## THE DATA
==================================================

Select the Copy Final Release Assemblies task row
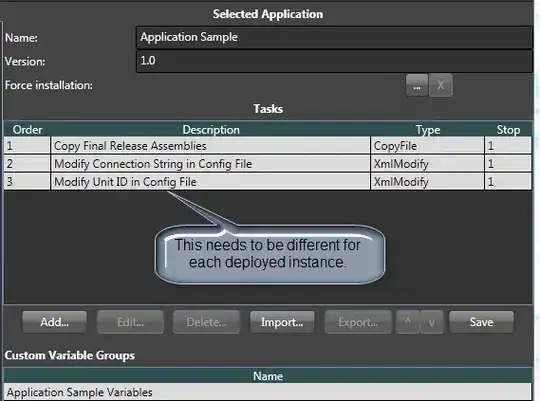Viewport: 540px width, 401px height. pyautogui.click(x=268, y=146)
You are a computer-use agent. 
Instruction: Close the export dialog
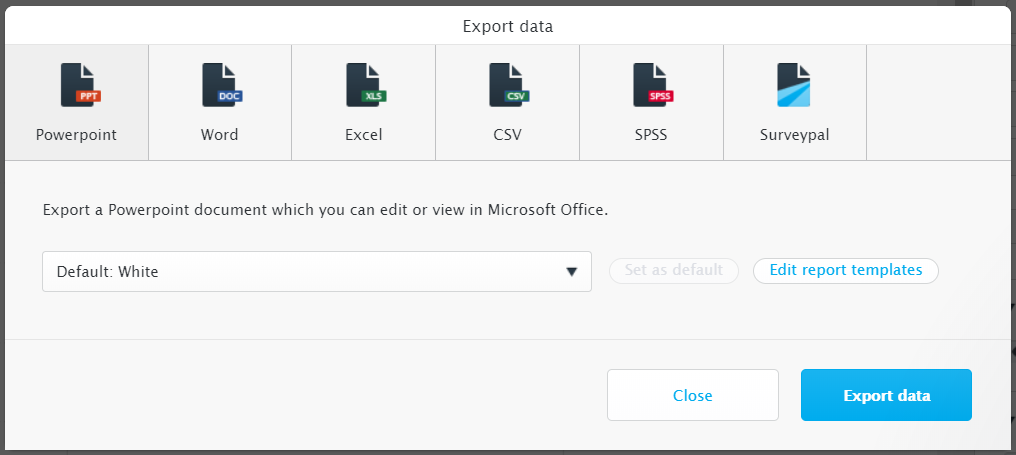pos(693,395)
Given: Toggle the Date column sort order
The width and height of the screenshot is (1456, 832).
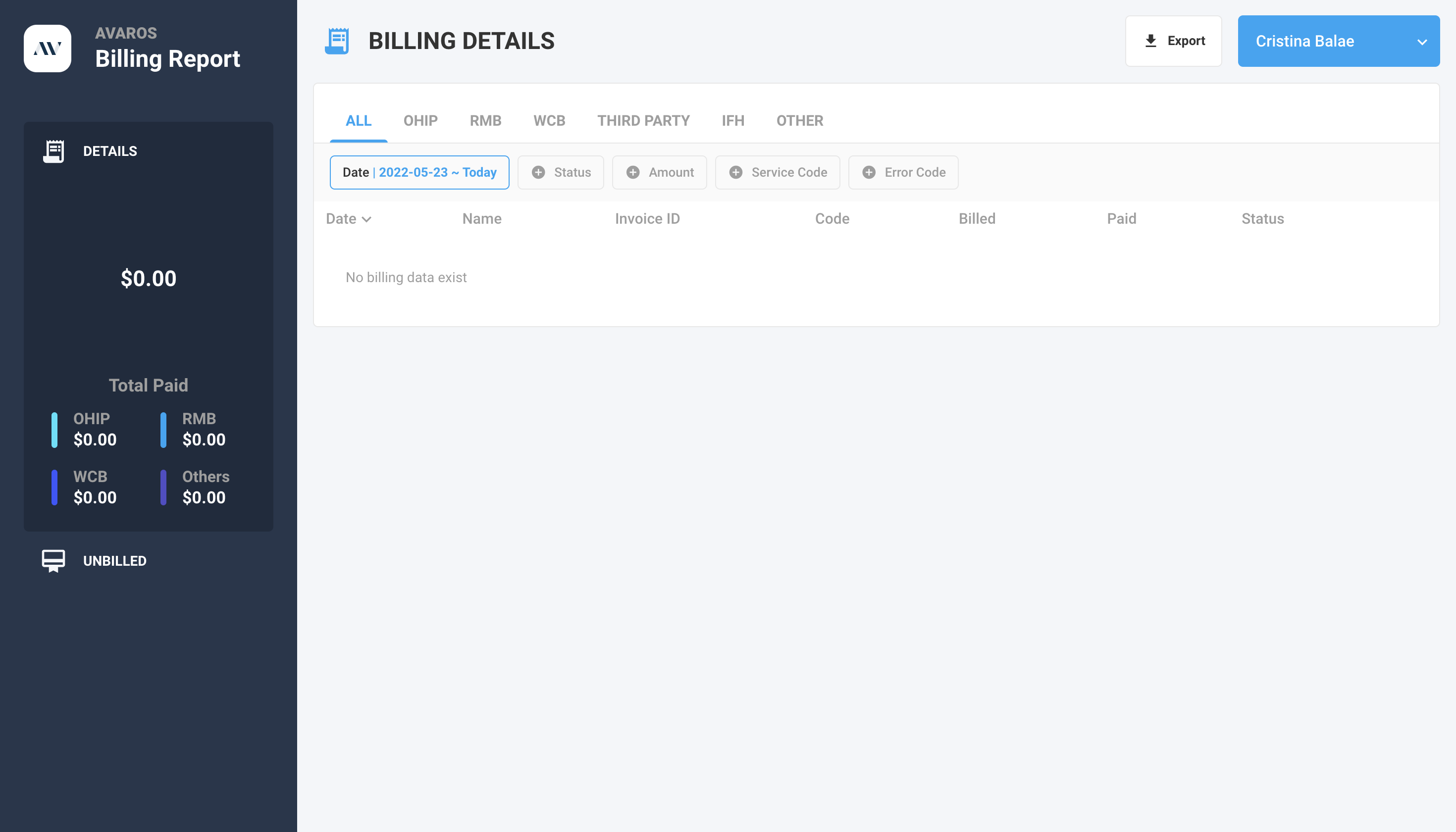Looking at the screenshot, I should tap(367, 219).
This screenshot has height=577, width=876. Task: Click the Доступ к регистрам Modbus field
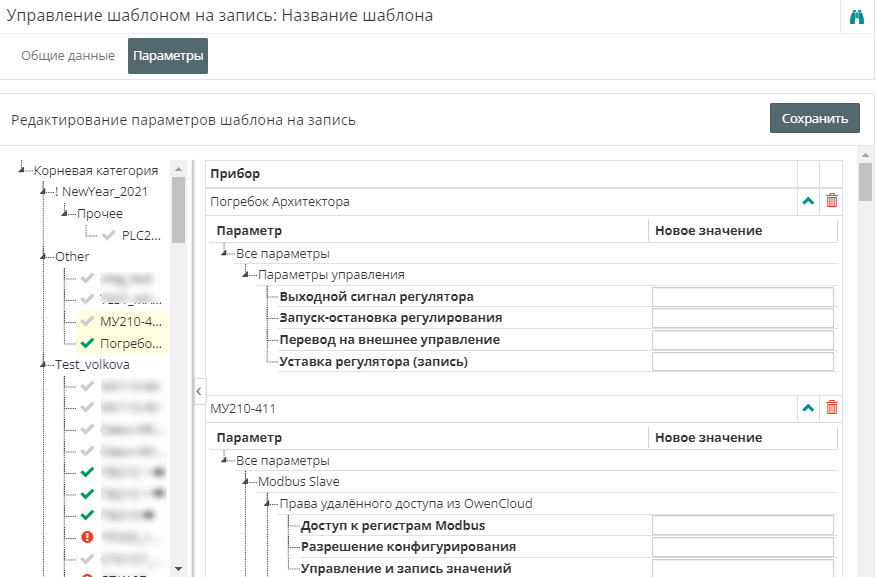pos(742,526)
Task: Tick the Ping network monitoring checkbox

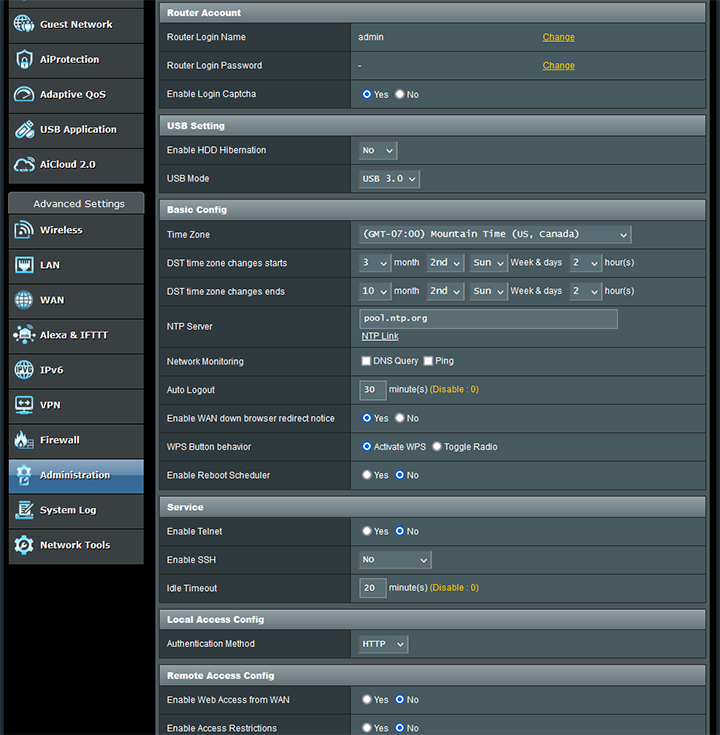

==================================================

With the pictures removed, write out exactly the lines from the line containing "Given: Toggle the Date column sort order" through the last line of the material above, both included.

Given: Toggle the Date column sort order
The width and height of the screenshot is (1456, 832).
Looking at the screenshot, I should tap(367, 219).
This screenshot has height=577, width=876. Task: Click the Доступ к регистрам Modbus field
pos(742,526)
Task: Tick the Ping network monitoring checkbox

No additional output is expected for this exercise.